Speaking at the Economic Society of Australia on Monday, Hauser noted that while public economic debate is “healthy,” the certainty with which some express views on the economy and monetary policy is “less desirable”.
He noted that the landscape is often polarised, with differing views facing harsh criticism and changes in opinion being depicted as failures.
This dynamic, he said, has created a world of “winners and losers, gurus and charlatans, geniuses and buffoons”.
“When the stakes are so high, claiming supreme confidence or certainty over what is an intrinsically uncertain and ambiguous outlook is a dangerous game,” Hauser said.
“At best, it needlessly weaponises an important but difficult process of discovery. At worst, it risks driving poor analysis and decision making that could harm the welfare of all Australians.”
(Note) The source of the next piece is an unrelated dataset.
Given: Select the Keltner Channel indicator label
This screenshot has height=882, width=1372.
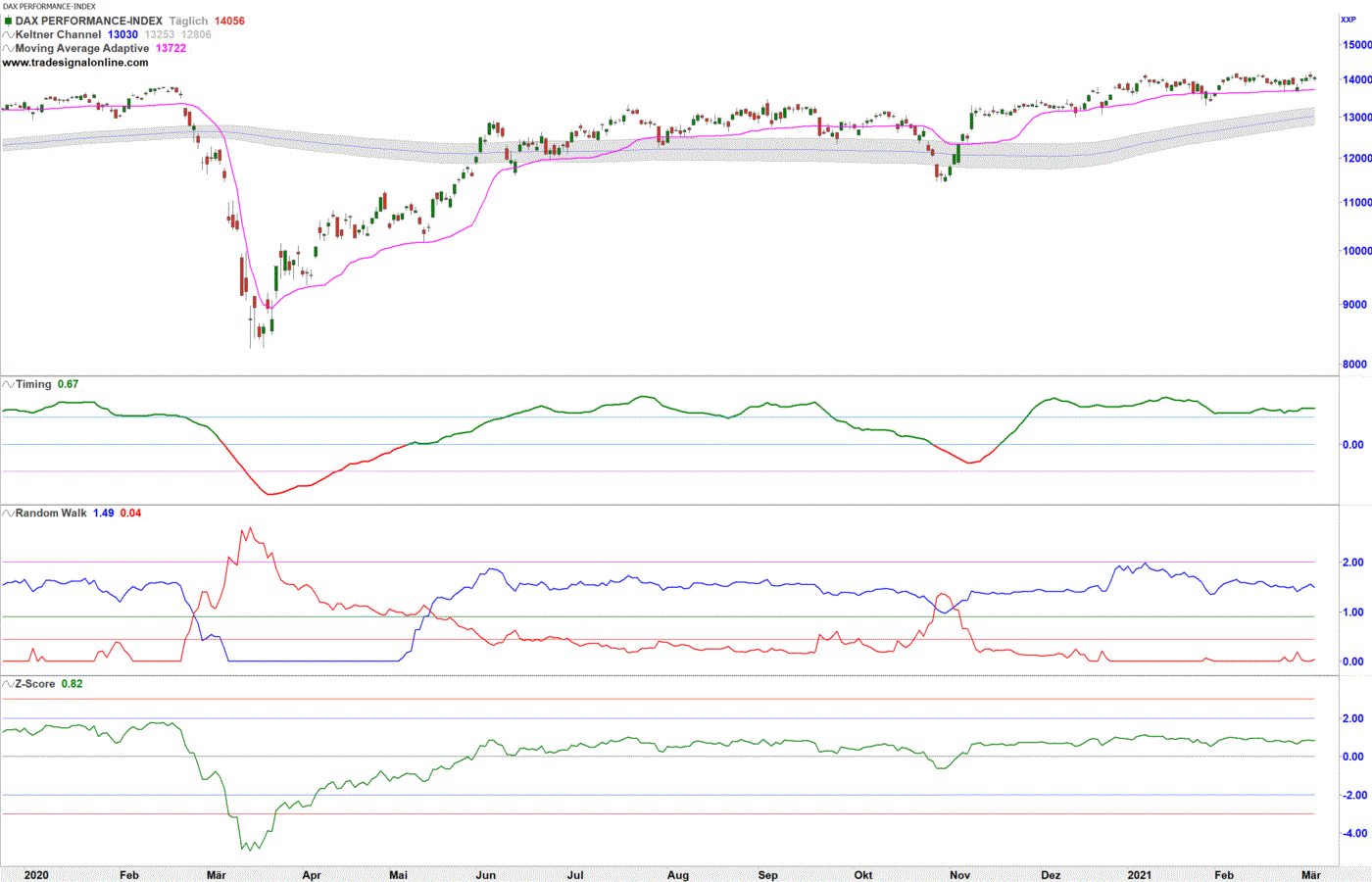Looking at the screenshot, I should 58,35.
Defending against criticism aimed at the RBA in the past, Hauser explained that while it’s important to hold the central bank accountable for managing inflation and employment, the policy strategy to achieve these goals cannot be predicted with certainty.
“It is right to want to be confident that the central bank will bring inflation back to target and maintain full employment: that is the RBA’s mandate, and we should be held to account for it. But the policy strategy required to deliver that outcome, and the economic judgements that inform it, simply cannot be stated with anything like the same degree of certainty.
“Those pretending otherwise are false prophets.”
Hauser noted that central banks strive to avoid overconfidence – “a universal human failing” – by developing contingent hypotheses about the future instead of relying on overly precise forecasts.
Additional methods employed by banks, he said include: “Learning continuously – from our own forecast errors, from diverse quantitative models, from corporate liaison and other qualitative intelligence-gathering, from experience in other countries, and from internal and external challenge, including scenarios and ‘what-ifs’”.
The RBA has faced significant criticism over the years, especially in 2021 when then-governor Philip Lowe predicted that the cash rate would remain at 0.1 per cent until at least 2024. A year later, Lowe apologised to Australians who may have acted on the central bank’s forward guidance.